Mont-rodon murió el 30 de abril de 1640, seis semanas después de las detenciones. Como un pendenciero que habría hecho sonrojar al gángster Capone, se presentó con su tropa en Santa Coloma de Farners a castigar a los opositores a los alojamientos de la tropa hispánica. Recibió un escopetazo mortal mientras azotaba públicamente a dos vecinos, padre e hijo, en medio de la plaza del pueblo. La versión oficial sería que había sido asesinado por un vecino que presenciaba el acto, pero la autoría de su muerte presenta muchas dudas.

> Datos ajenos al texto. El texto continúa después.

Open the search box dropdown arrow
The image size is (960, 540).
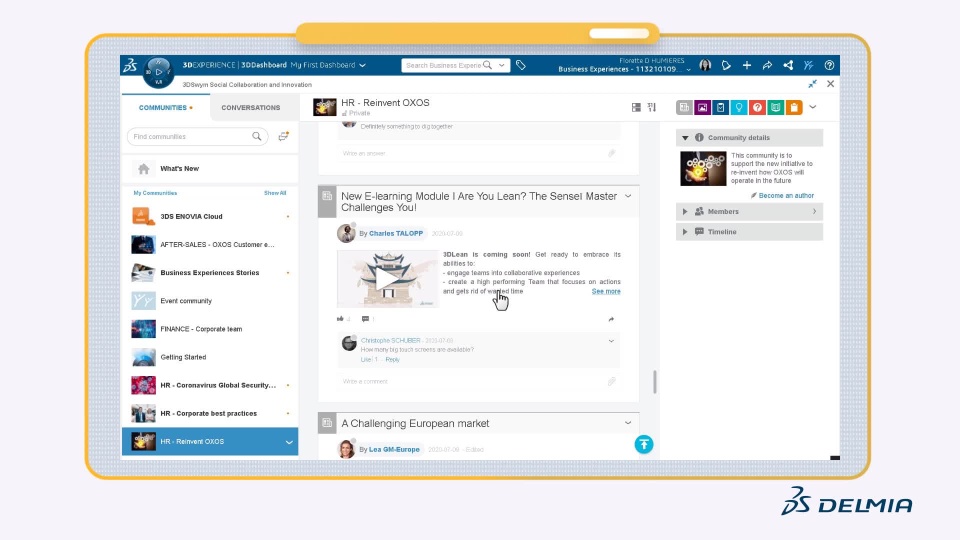tap(502, 65)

Tamarit, Vergós y Serra serían liberados el 23 de mayo de 1640 en el transcurso de una revuelta urbana. Dalmau de Queralt, virrey hispánico de Catalunya, sería asesinado el 7 de junio de 1640, festividad conocida como Corpus de Sangre, en la playa de Montjuïc, mientras esperaba que la galera real se lo llevara. La versión oficial hace responsables a un grupo de segadores, pero el dietario de la Generalitat revela que Santa Coloma estuvo acompañado por consellers de la ciudad hasta que la galera real botó una barquita con soldados armados para recogerlo.
El 7 de septiembre de 1640 el gobierno de Catalunya firmaba un tratado, denominado Pacto de Ceret, con la monarquía francesa, enemiga de la monarquía hispánica en los campos de batalla. Tamarit, héroe de la expulsión de los franceses de Salses, sería uno de los arquitectos de aquel tratado. Y el 17 de enero de 1641, Pau Claris, presidente de la Generalitat, proclamaba la República catalana (la I República catalana) bajo la protección militar de Francia.